> Source excerpt
================

Gun Rights

If you’ve become accustomed to reading my short fiction writing lately, today is a short break from that, to discuss something that’s taken up some space in my mind.

It occurred to me today that I’m not sure that I feel the way that I used to feel about certain things.

2020 has been the kind of year that gets a lot of people looking at a lot of things differently.  But, I feel like I’m also getting to the point in my life where a growing level of maturity has me also questioning what it is I’ve been fed over the years.

* * *

Someone tried to pick a fight with me today, on social media –in a private message, at least– and times were that I would have entered into a battle of wits with this person. I knew that their insult was off-base and ill-informed, and as easy as it would have been for me to lay low this particular individual with some witty repartee, I decided not to –> through an exercise of much self-control.

Rather, I got to thinking about swords and baseball bats.

When I was a kid, probably in my early teen years, I wanted to purchase a sword, made out of real metal, that I’d seen in an antique store in a nearby town. This desire was part of a larger early-teen-years set of interests in things like throwing stars, all types of knives, and other implements of destruction. When I told my dad that I was thinking of saving up the money to buy that sword, he asked me –“What would you use it for?”– to which I most certainly shrugged my shoulders or gave some other ineffectual response to his question.

================

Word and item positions
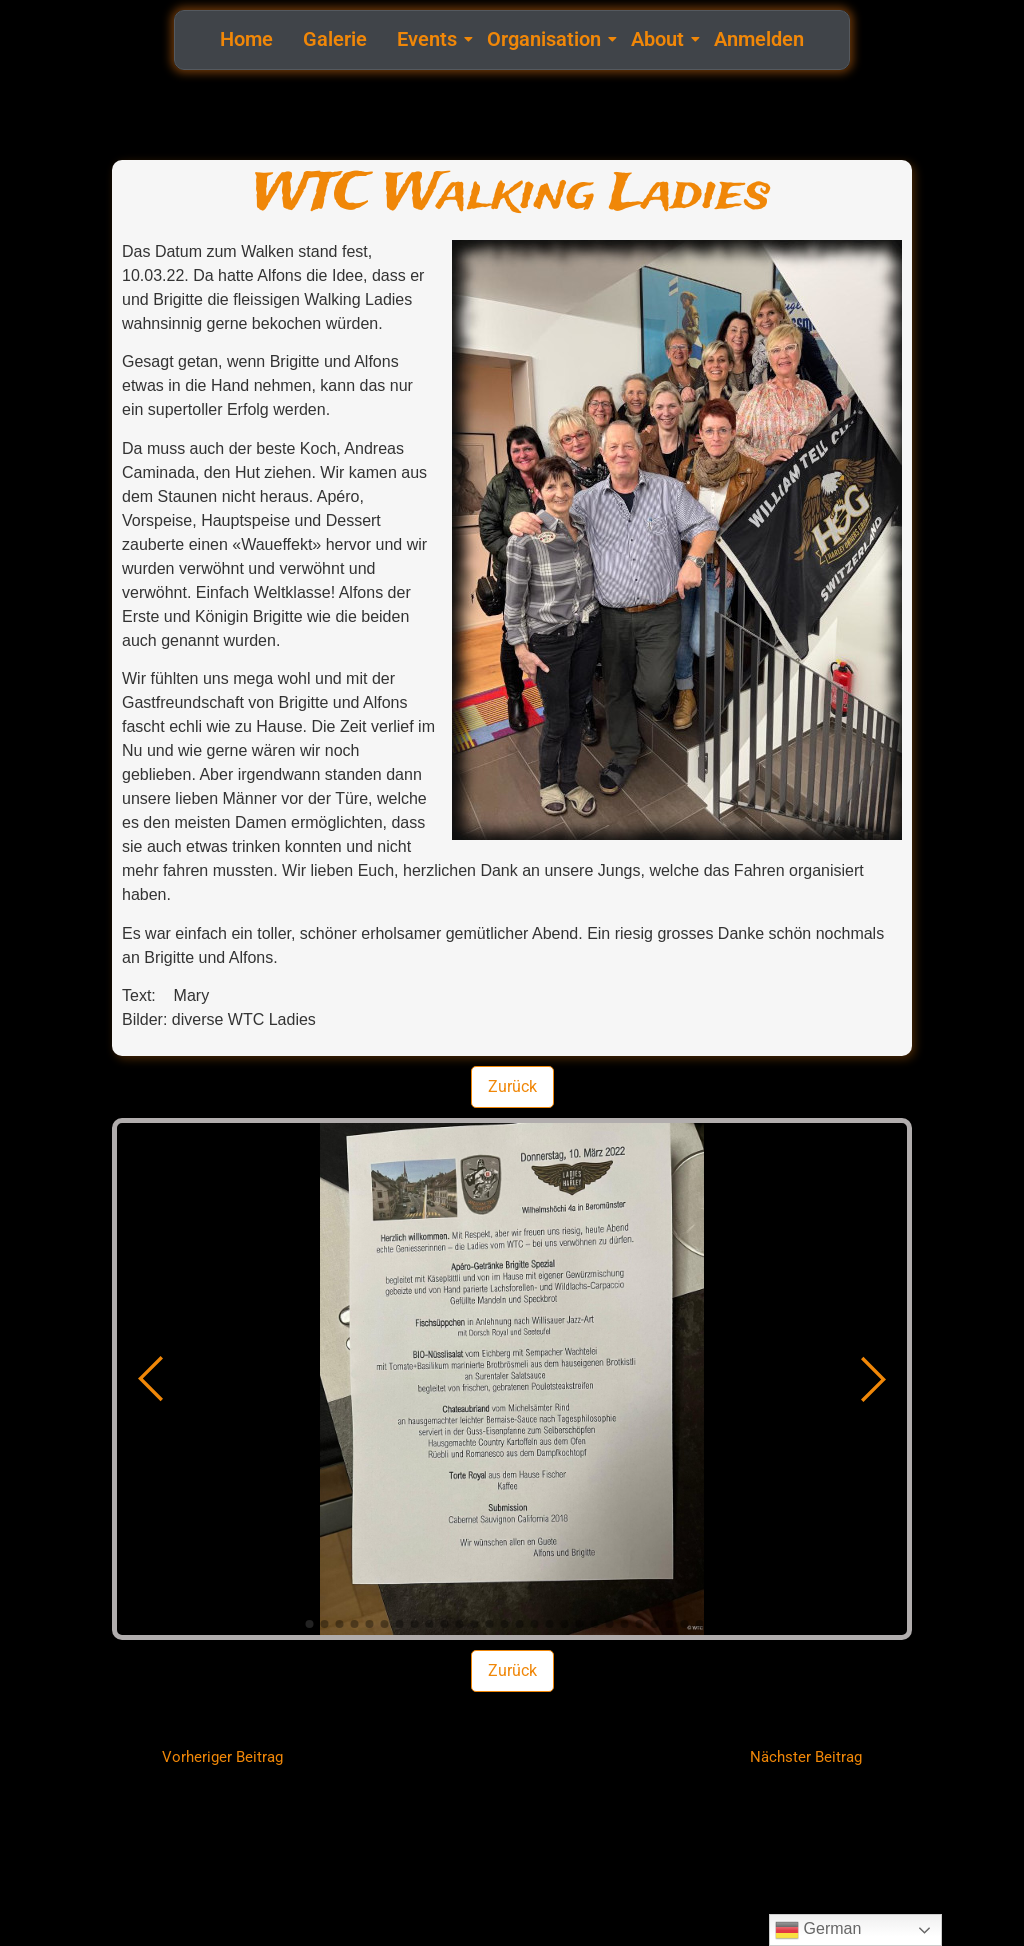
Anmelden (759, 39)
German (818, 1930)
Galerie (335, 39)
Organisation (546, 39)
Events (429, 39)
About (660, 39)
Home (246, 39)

================

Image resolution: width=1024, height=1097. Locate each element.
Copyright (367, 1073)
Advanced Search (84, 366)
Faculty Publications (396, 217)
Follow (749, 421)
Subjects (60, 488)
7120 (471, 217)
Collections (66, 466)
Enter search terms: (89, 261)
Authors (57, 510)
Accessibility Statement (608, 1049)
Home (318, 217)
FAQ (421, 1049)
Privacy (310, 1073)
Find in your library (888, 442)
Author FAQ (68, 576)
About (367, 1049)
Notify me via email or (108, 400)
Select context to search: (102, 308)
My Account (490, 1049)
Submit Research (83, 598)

================

> What you need to do
- A) From the gun rights essay, extract the passage starting with "It occurred to" and going on through "and baseball bats.".
- B) In the gun rights essay, where had the writer seen the metal sword they wanted to buy?
- C) Carry on the gun rights essay from its last sentence.

> Responses for each task
- A)
It occurred to me today that I’m not sure that I feel the way that I used to feel about certain things.

2020 has been the kind of year that gets a lot of people looking at a lot of things differently.  But, I feel like I’m also getting to the point in my life where a growing level of maturity has me also questioning what it is I’ve been fed over the years.

* * *

Someone tried to pick a fight with me today, on social media –in a private message, at least– and times were that I would have entered into a battle of wits with this person. I knew that their insult was off-base and ill-informed, and as easy as it would have been for me to lay low this particular individual with some witty repartee, I decided not to –> through an exercise of much self-control.

Rather, I got to thinking about swords and baseball bats.

- B) In an antique store in a nearby town.

- C)
And, it wasn’t that I didn’t know what I would use it for, it’s just that I knew how silly it would sound saying it out loud to my father.

Of course, I was going to use it to protect my family in the event of an attack of some kind.

Kind of like the baseball bat in my mud room.

In the mud room of our home, at this very moment, there is a baseball bat, a sturdy aluminum one. I don’t play baseball; neither does anyone else in my family. I can’t say if any of my children have ever hit a ball, suspended momentarily in the air, with that particular bat, or any other bat for that matter.

The bat is there for protection.

Of course, you are starting to see the theme, here. That sword, that I never ended up buying and also never ended up needing, is just like that bat, that is sitting in the same spot that it’s been sitting in for years.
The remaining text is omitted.